Direction :: Copy the following lines word for word.

Listed records ::

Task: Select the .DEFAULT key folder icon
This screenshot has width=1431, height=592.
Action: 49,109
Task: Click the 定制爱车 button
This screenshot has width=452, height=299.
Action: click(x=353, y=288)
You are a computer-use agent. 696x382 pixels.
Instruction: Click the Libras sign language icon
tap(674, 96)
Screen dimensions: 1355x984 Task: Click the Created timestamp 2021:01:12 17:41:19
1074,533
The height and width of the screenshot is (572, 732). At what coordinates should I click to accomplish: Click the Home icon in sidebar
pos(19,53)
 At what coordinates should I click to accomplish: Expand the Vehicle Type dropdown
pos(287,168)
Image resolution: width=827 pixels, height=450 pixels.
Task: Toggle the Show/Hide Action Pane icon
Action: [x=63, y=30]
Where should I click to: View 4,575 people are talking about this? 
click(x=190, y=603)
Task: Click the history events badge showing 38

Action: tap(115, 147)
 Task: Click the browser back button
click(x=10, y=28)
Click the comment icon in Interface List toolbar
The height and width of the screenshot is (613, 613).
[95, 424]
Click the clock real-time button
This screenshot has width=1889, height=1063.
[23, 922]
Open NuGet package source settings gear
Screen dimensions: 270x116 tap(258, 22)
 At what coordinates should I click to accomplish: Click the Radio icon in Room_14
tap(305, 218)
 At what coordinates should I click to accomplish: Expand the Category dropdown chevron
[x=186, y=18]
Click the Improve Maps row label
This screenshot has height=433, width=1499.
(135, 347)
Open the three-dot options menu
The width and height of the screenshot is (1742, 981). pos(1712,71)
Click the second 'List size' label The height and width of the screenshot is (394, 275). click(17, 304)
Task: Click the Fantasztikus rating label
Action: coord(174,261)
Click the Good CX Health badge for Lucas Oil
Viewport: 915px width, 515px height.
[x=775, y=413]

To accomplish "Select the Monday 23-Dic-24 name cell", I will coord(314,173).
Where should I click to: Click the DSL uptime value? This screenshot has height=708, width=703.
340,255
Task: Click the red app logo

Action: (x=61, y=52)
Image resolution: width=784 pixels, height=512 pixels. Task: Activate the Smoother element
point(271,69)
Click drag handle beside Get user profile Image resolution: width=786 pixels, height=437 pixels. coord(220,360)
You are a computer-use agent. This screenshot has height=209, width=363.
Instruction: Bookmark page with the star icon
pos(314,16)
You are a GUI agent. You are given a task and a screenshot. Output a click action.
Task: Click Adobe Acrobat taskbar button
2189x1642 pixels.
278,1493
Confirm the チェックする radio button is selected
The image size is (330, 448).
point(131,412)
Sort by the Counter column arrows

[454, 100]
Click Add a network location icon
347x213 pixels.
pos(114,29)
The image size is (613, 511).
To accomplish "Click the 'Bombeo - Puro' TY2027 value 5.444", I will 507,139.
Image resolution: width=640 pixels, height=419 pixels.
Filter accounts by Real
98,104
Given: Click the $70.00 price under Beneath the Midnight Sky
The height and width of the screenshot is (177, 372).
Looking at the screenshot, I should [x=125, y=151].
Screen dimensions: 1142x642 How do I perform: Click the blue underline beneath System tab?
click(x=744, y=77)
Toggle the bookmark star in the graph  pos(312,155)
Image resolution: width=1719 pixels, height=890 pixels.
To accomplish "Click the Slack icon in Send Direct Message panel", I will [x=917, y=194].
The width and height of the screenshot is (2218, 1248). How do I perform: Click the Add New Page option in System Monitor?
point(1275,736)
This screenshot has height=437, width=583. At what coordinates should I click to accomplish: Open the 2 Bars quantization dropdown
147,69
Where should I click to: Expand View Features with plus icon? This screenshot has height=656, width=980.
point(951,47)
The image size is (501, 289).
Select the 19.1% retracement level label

Task result ::
Task: Select the .DEFAULT key folder icon
This screenshot has width=1431, height=592.
Action: 49,109
Task: Click the 定制爱车 button
This screenshot has width=452, height=299.
Action: click(x=353, y=288)
You are a computer-use agent. 696x382 pixels.
Instruction: Click the Libras sign language icon
tap(674, 96)
Screen dimensions: 1355x984 Task: Click the Created timestamp 2021:01:12 17:41:19
1074,533
The height and width of the screenshot is (572, 732). At what coordinates should I click to accomplish: Click the Home icon in sidebar
pos(19,53)
 At what coordinates should I click to accomplish: Expand the Vehicle Type dropdown
pos(287,168)
Image resolution: width=827 pixels, height=450 pixels.
Task: Toggle the Show/Hide Action Pane icon
Action: [x=63, y=30]
Where should I click to: View 4,575 people are talking about this? 
click(x=190, y=603)
Task: Click the history events badge showing 38

Action: tap(115, 147)
 Task: Click the browser back button
click(x=10, y=28)
Click the comment icon in Interface List toolbar
The height and width of the screenshot is (613, 613).
[95, 424]
Click the clock real-time button
This screenshot has width=1889, height=1063.
[23, 922]
Open NuGet package source settings gear
Screen dimensions: 270x116 tap(258, 22)
 At what coordinates should I click to accomplish: Click the Radio icon in Room_14
tap(305, 218)
 At what coordinates should I click to accomplish: Expand the Category dropdown chevron
[x=186, y=18]
Click the Improve Maps row label
This screenshot has height=433, width=1499.
(135, 347)
Open the three-dot options menu
The width and height of the screenshot is (1742, 981). pos(1712,71)
Click the second 'List size' label The height and width of the screenshot is (394, 275). click(17, 304)
Task: Click the Fantasztikus rating label
Action: coord(174,261)
Click the Good CX Health badge for Lucas Oil
Viewport: 915px width, 515px height.
[x=775, y=413]

To accomplish "Select the Monday 23-Dic-24 name cell", I will coord(314,173).
Where should I click to: Click the DSL uptime value? This screenshot has height=708, width=703.
340,255
Task: Click the red app logo

Action: (x=61, y=52)
Image resolution: width=784 pixels, height=512 pixels. Task: Activate the Smoother element
point(271,69)
Click drag handle beside Get user profile Image resolution: width=786 pixels, height=437 pixels. coord(220,360)
You are a computer-use agent. This screenshot has height=209, width=363.
Instruction: Bookmark page with the star icon
pos(314,16)
You are a GUI agent. You are given a task and a screenshot. Output a click action.
Task: Click Adobe Acrobat taskbar button
2189x1642 pixels.
278,1493
Confirm the チェックする radio button is selected
The image size is (330, 448).
point(131,412)
Sort by the Counter column arrows

[454, 100]
Click Add a network location icon
347x213 pixels.
pos(114,29)
The image size is (613, 511).
To accomplish "Click the 'Bombeo - Puro' TY2027 value 5.444", I will 507,139.
Image resolution: width=640 pixels, height=419 pixels.
Filter accounts by Real
98,104
Given: Click the $70.00 price under Beneath the Midnight Sky
The height and width of the screenshot is (177, 372).
Looking at the screenshot, I should [x=125, y=151].
Screen dimensions: 1142x642 How do I perform: Click the blue underline beneath System tab?
click(x=744, y=77)
Toggle the bookmark star in the graph  pos(312,155)
Image resolution: width=1719 pixels, height=890 pixels.
To accomplish "Click the Slack icon in Send Direct Message panel", I will [x=917, y=194].
The width and height of the screenshot is (2218, 1248). How do I perform: Click the Add New Page option in System Monitor?
point(1275,736)
This screenshot has height=437, width=583. At what coordinates should I click to accomplish: Open the 2 Bars quantization dropdown
147,69
Where should I click to: Expand View Features with plus icon? This screenshot has height=656, width=980.
point(951,47)
The image size is (501, 289).
Select the 19.1% retracement level label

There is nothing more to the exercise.